* **WHAT TO PRODUCE**
Nothing may be left out, so copy every entry exactly.
*** Begin section ***
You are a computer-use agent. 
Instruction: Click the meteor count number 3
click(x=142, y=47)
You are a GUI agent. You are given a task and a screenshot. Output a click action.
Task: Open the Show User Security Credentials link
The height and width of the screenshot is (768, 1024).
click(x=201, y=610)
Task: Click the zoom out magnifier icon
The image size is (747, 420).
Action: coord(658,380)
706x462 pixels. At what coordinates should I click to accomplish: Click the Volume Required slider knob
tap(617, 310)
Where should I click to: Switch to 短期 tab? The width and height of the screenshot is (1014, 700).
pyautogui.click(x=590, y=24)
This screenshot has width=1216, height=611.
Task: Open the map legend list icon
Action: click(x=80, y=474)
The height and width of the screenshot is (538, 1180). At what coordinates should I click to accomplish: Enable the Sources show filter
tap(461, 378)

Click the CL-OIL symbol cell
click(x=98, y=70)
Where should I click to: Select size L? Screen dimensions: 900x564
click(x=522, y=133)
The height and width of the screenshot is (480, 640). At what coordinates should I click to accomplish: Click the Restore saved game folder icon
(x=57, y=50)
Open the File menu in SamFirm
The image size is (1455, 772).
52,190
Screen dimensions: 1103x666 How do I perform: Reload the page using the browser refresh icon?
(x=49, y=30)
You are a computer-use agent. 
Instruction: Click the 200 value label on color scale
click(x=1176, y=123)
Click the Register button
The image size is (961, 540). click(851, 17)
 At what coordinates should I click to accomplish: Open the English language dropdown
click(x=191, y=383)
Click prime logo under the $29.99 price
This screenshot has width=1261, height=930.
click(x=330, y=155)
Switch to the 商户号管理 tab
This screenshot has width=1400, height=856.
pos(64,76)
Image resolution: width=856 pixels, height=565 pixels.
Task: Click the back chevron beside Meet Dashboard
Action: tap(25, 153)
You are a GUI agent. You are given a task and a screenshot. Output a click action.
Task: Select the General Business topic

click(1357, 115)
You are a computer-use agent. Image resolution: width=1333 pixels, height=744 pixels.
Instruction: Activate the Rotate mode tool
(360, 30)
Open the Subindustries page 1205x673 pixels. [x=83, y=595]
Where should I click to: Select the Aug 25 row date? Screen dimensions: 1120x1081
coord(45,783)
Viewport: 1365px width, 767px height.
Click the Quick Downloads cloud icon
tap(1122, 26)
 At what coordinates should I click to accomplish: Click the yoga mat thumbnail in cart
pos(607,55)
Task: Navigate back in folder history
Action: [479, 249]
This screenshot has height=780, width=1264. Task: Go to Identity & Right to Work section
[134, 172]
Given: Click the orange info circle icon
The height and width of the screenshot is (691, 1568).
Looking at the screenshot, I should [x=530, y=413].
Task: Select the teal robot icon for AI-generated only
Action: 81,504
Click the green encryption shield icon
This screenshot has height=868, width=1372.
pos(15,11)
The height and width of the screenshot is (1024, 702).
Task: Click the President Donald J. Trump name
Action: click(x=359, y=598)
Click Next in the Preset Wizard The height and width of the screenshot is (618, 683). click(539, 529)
*** End section ***
* **SOLUTION TO THIS TASK**
You are a computer-use agent. 
Instruction: Click the meteor count number 3
click(x=142, y=47)
You are a GUI agent. You are given a task and a screenshot. Output a click action.
Task: Open the Show User Security Credentials link
The height and width of the screenshot is (768, 1024).
click(x=201, y=610)
Task: Click the zoom out magnifier icon
The image size is (747, 420).
Action: coord(658,380)
706x462 pixels. At what coordinates should I click to accomplish: Click the Volume Required slider knob
tap(617, 310)
Where should I click to: Switch to 短期 tab? The width and height of the screenshot is (1014, 700).
pyautogui.click(x=590, y=24)
This screenshot has width=1216, height=611.
Task: Open the map legend list icon
Action: click(x=80, y=474)
The height and width of the screenshot is (538, 1180). At what coordinates should I click to accomplish: Enable the Sources show filter
tap(461, 378)

Click the CL-OIL symbol cell
click(x=98, y=70)
Where should I click to: Select size L? Screen dimensions: 900x564
click(x=522, y=133)
The height and width of the screenshot is (480, 640). At what coordinates should I click to accomplish: Click the Restore saved game folder icon
(x=57, y=50)
Open the File menu in SamFirm
The image size is (1455, 772).
52,190
Screen dimensions: 1103x666 How do I perform: Reload the page using the browser refresh icon?
(x=49, y=30)
You are a computer-use agent. 
Instruction: Click the 200 value label on color scale
click(x=1176, y=123)
Click the Register button
The image size is (961, 540). click(851, 17)
 At what coordinates should I click to accomplish: Open the English language dropdown
click(x=191, y=383)
Click prime logo under the $29.99 price
This screenshot has width=1261, height=930.
click(x=330, y=155)
Switch to the 商户号管理 tab
This screenshot has width=1400, height=856.
pos(64,76)
Image resolution: width=856 pixels, height=565 pixels.
Task: Click the back chevron beside Meet Dashboard
Action: tap(25, 153)
You are a GUI agent. You are given a task and a screenshot. Output a click action.
Task: Select the General Business topic

click(1357, 115)
You are a computer-use agent. Image resolution: width=1333 pixels, height=744 pixels.
Instruction: Activate the Rotate mode tool
(360, 30)
Open the Subindustries page 1205x673 pixels. [x=83, y=595]
Where should I click to: Select the Aug 25 row date? Screen dimensions: 1120x1081
coord(45,783)
Viewport: 1365px width, 767px height.
Click the Quick Downloads cloud icon
tap(1122, 26)
 At what coordinates should I click to accomplish: Click the yoga mat thumbnail in cart
pos(607,55)
Task: Navigate back in folder history
Action: [479, 249]
This screenshot has height=780, width=1264. Task: Go to Identity & Right to Work section
[134, 172]
Given: Click the orange info circle icon
The height and width of the screenshot is (691, 1568).
Looking at the screenshot, I should [x=530, y=413].
Task: Select the teal robot icon for AI-generated only
Action: 81,504
Click the green encryption shield icon
This screenshot has height=868, width=1372.
pos(15,11)
The height and width of the screenshot is (1024, 702).
Task: Click the President Donald J. Trump name
Action: click(x=359, y=598)
Click Next in the Preset Wizard The height and width of the screenshot is (618, 683). click(539, 529)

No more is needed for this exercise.